I sat there, enjoying a paradisaical retreat from the burdens of reality. I quickly realized this book fell into the genre known as ‘Robinsonade’: survivalist fiction set in some sort of isolated locale, taking its name from the 1719 novel Robinson Crusoe. As the pages turned, a portion of my thoughts wandered into any number of fantasies, and memories of fantasies, that all kids, as well as adults, have about the prospects of being marooned on an uninhabited and unknown tropical island. Conveniently, our imaginations shy away from an examination into the circumstances that put us there to begin with: the scream of wind buffeting against failed jet engines, the mumbled prayers of the passenger next to you, and then, of course, everything that happens in conjunction with a jetliner tearing a scar through a jungle. If you can avoid thinking about the scene the survivors, and they’re more than likely the less-fortunate ones, find themselves in, only then do we allow our fantasy to begin. The dead and severely maimed fade away, along with the flames and toxic stench of what burning jet fuel does to metal, plastic, and corpses, leaving us conveniently plopped, and remarkably unscathed, into a simple paradise.

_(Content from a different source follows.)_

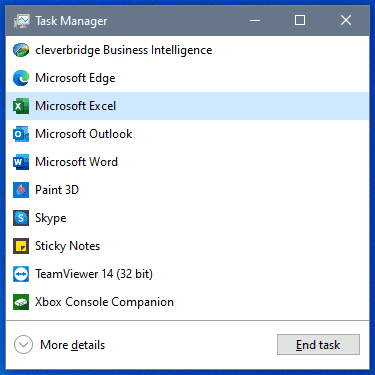The width and height of the screenshot is (375, 375).
Task: Select TeamViewer 14 (32 bit) entry
Action: pos(187,274)
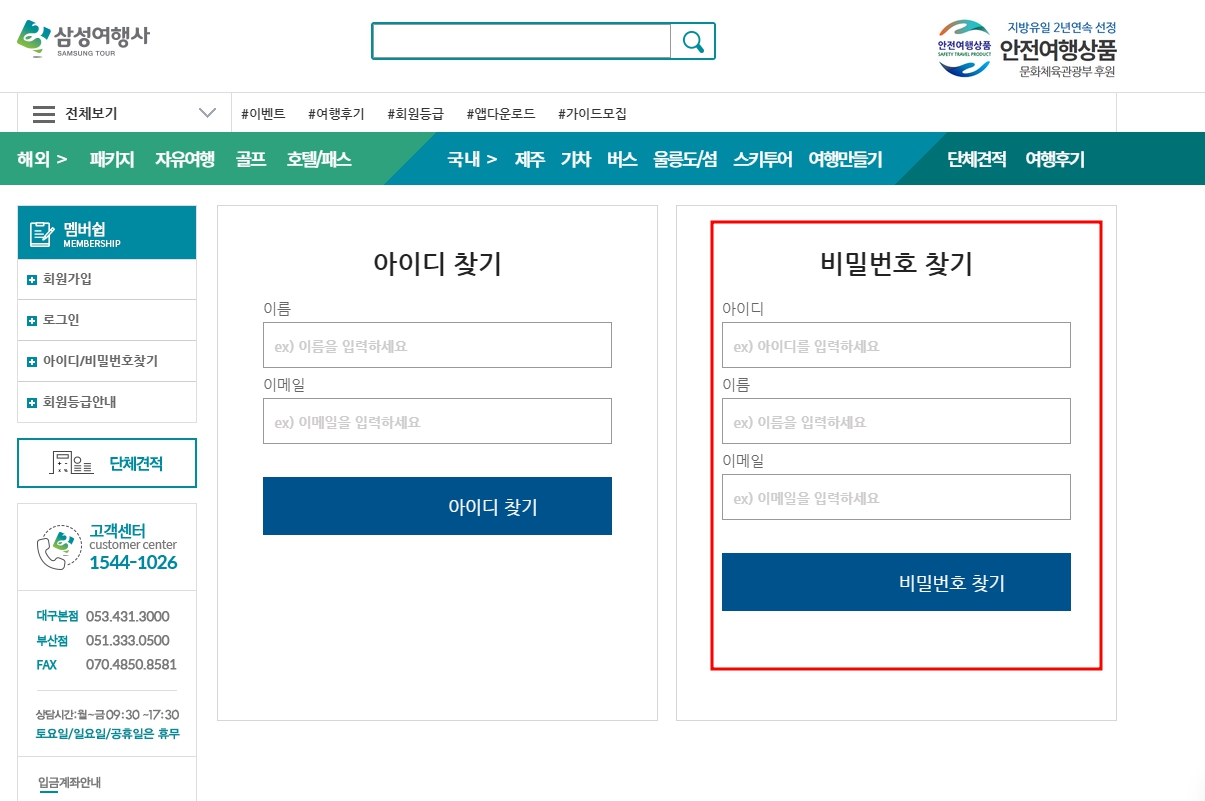Click the #가이드모집 hashtag link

I relaxed as I tap-tap-tapped my way through the Kindle version of the Lord of the Flies, the completion percentage steadily reaching for 100.

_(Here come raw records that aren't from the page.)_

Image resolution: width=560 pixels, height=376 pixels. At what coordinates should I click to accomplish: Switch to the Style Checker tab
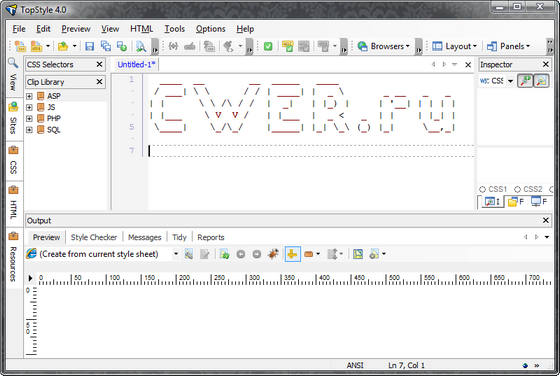click(x=94, y=237)
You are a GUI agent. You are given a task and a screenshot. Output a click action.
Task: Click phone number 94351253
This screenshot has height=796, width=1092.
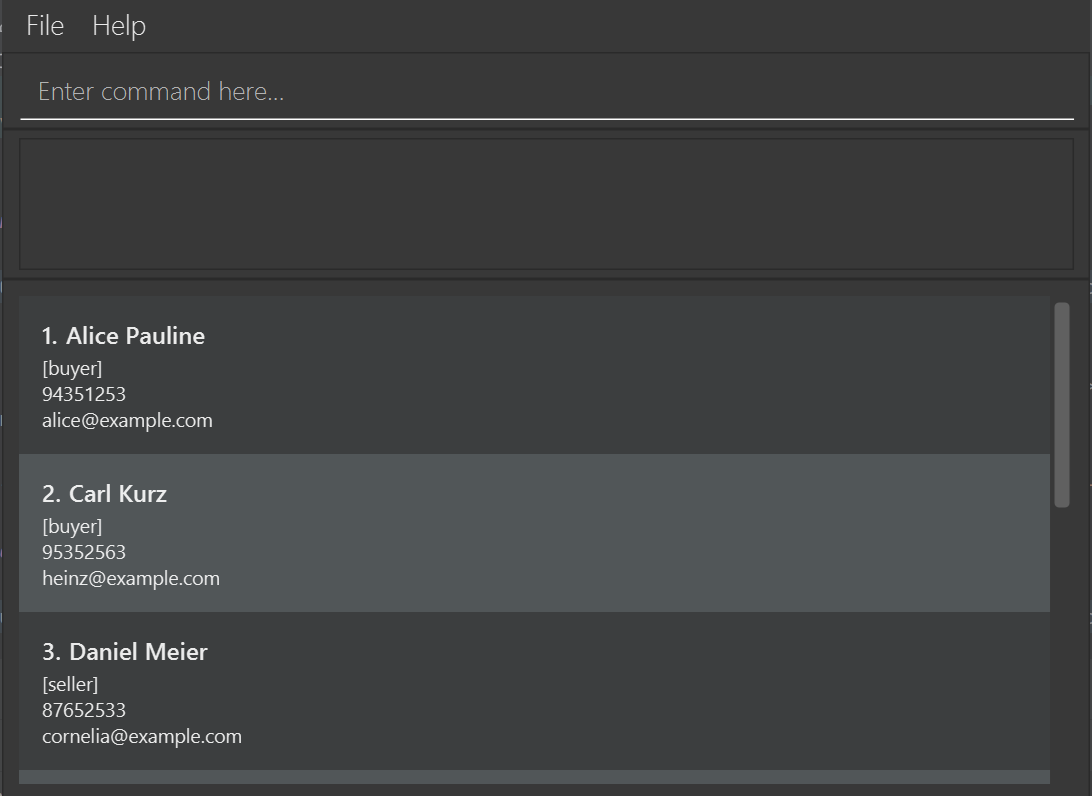tap(84, 394)
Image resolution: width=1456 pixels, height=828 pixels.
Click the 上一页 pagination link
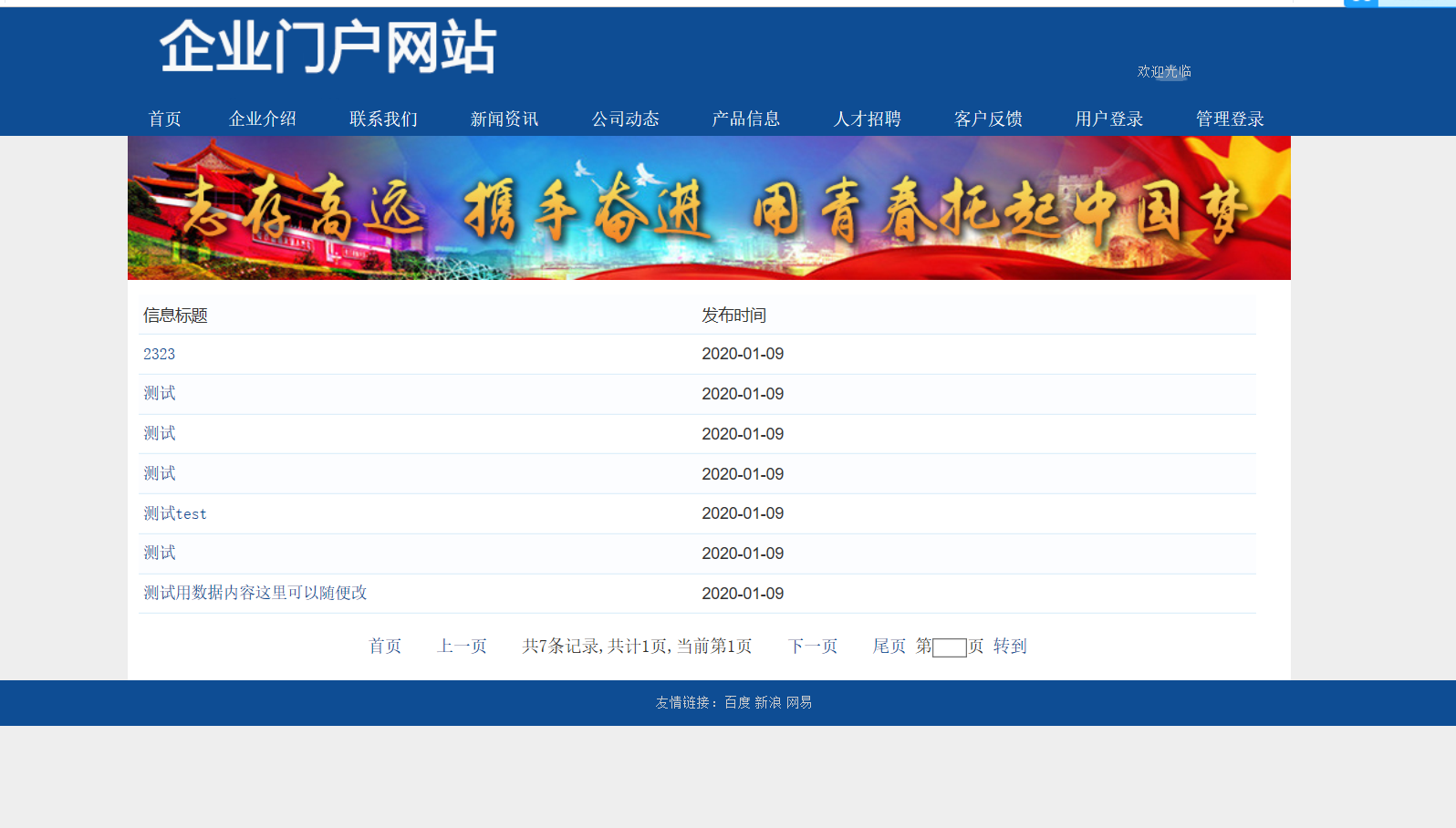pos(463,647)
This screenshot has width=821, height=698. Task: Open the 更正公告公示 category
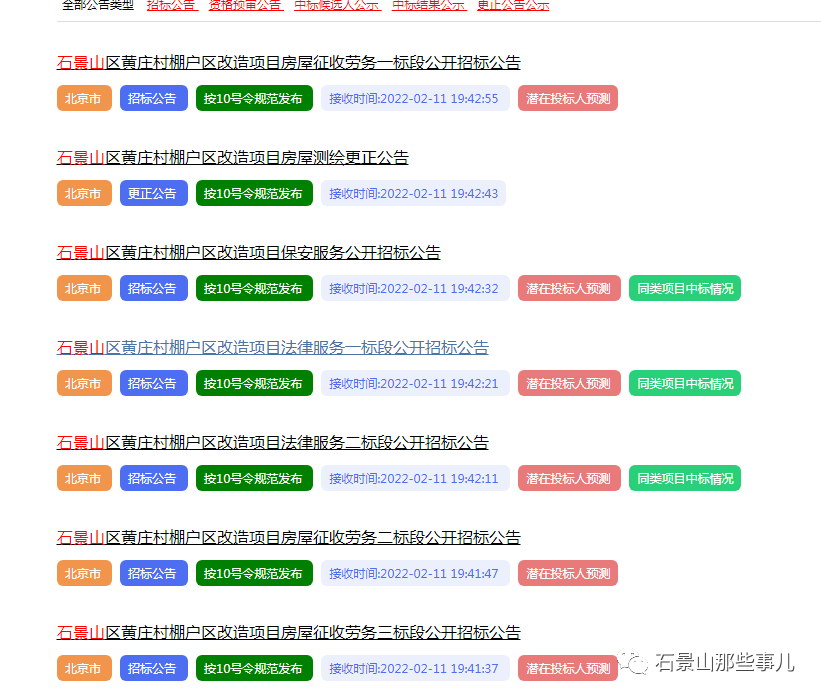click(x=514, y=6)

A plane full of school children, all boys, crashes on an uninhabited tropical island. The pilot and all other adults are not featured, leaving the reader to presume they perished in the crash. In any case, the cast of characters essentially consists of preadolescent boys.
Now, I’m not going to go any further than this. If you’ve read the book, you know where this all ends up going. If you somehow have not read the book and are not familiar with its twist—a group I was fortunate enough to find myself a member of—then you simply must read this story. Do not seek further reviews or commentary, the less you know the more you’ll enjoy the book.

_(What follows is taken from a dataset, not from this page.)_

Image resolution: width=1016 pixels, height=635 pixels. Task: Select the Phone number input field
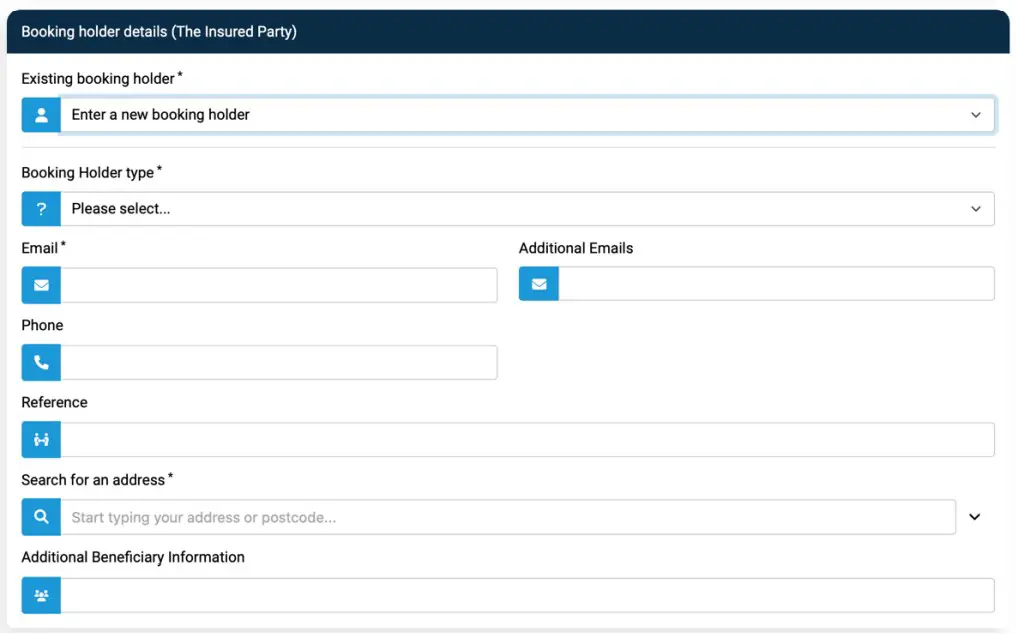(x=279, y=362)
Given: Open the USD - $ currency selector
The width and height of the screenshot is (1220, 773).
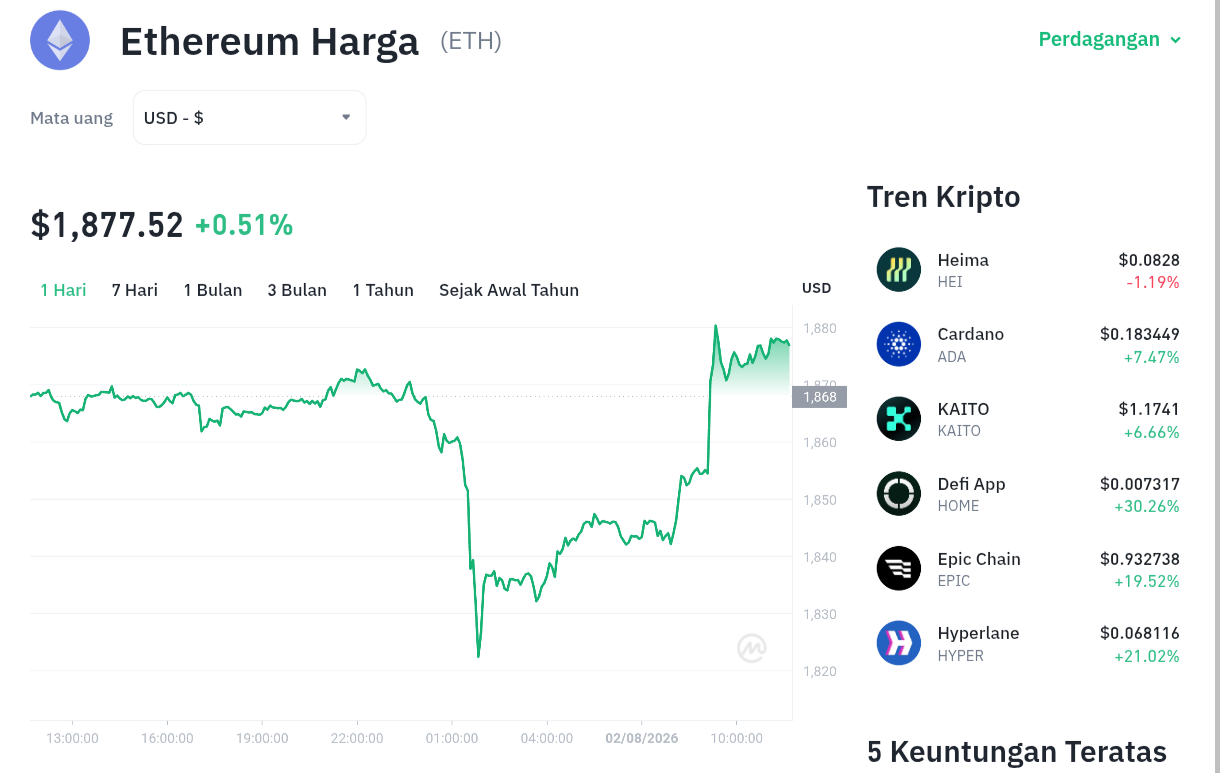Looking at the screenshot, I should pyautogui.click(x=249, y=117).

A little past half-way through the story is when things really take a sudden turn. At one point, I set the book down and said aloud, “Whoa, that escalated quickly.” By then, the hook was set and, with a jerk on the line, I had no choice but to ride this thing out. The curtain is lifted and the allegory reveals itself. The second half of the book moves very quickly, and by the end you find yourself sitting there not unlike a scared child that just became aware that they lost their innocence.
I’ve often fantasized about finding myself mostly alone on an uninhabited island. Now, maybe not so much.
My Rating: 5 out of 5 (a must read allegory a la 1984, Animal Farm, etc.)
Genre: Robinsonade, Dystopia, classics, fiction, allegory
Length: 227 pages (Kindle version)
Kindle Price: $5.66 as of March 2014
Paperback Price: $12.11 as of March 2014
Year of Publication: 1954
THE BOY with fair hair lowered himself down the last few feet of rock and began to pick his way toward the lagoon. Though he had taken off his school sweater and trailed it now from one hand, his grey shirt stuck to him and his hair was plastered to his forehead. All round him the long scar smashed into the jungle was a bath of heat.
“He found himself understanding the wearisomeness of this life, where every path was an improvisation and a considerable part of one’s waking life was spent watching one’s feet.”
“The crying went on, breath after breath, and seemed to sustain him upright as if he were nailed to it.”